At first I thought that this behaviour had to do with the initialization of the task scheduler (the first example does not explicitly initialize it), but I confirmed that there were indeed 2 threads created, as it should be. What I did next was to explicitly initialize the task scheduler, and there I noticed that real parallel execution was achieved when using 3 or more threads. I am not sure if this issue has been discussed before, but I wonder whether this is a normal behaviour. Other TBB algorithms or raw tasks work as expected on my dual-core system, i.e. they scale well, either initializing the scheduler with 2 threads or letting the library automatically do so.
You're correct, there is an issue here.

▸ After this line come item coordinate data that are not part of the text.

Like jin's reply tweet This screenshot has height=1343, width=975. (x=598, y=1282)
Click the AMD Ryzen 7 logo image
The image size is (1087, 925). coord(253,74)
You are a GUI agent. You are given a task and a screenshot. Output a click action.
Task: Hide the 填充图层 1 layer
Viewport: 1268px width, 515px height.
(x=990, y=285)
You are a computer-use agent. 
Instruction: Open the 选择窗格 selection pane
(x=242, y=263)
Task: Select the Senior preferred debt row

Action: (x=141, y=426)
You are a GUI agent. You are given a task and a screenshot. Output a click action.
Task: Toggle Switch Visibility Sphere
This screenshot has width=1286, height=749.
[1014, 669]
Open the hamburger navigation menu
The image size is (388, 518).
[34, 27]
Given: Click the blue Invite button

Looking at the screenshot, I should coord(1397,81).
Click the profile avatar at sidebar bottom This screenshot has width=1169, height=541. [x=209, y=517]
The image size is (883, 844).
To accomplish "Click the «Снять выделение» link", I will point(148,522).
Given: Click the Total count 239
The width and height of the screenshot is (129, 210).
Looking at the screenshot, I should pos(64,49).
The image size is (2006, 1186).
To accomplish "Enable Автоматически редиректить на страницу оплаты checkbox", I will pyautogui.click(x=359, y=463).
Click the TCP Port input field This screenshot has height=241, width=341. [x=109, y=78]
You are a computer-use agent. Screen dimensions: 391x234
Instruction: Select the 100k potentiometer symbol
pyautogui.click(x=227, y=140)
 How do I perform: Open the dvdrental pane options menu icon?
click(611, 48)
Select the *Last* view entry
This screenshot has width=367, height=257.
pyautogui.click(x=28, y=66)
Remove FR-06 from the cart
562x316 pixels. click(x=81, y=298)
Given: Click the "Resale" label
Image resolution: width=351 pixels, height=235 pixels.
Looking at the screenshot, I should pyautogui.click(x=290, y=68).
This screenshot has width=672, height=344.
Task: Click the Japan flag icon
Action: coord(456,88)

Currently TBB tasks that process graph nodes are scheduled by task::enqueue method. In current TBB version the enqueued tasks can be processed by worker threads, but not by master threads.
By defaultnumber_of_worker_threads = num_of_cores - 1. One is left for master thread. So on a 2-core system there will be one master and one worker threads. And as per the limitation mentioned above, only one worker thread executes the graph functional nodes, that's why you see serial execution. When you initialize task_scheduler_init with 3 threads, there are one master and two worker threads. So the two workers can work in parallel as expected.
We plan to fix this problem in one of the next releases, hopefully TBB 3.0 update 8, follow news. The fix will make possible execution of enqueued tasks by master thread as well as by workers.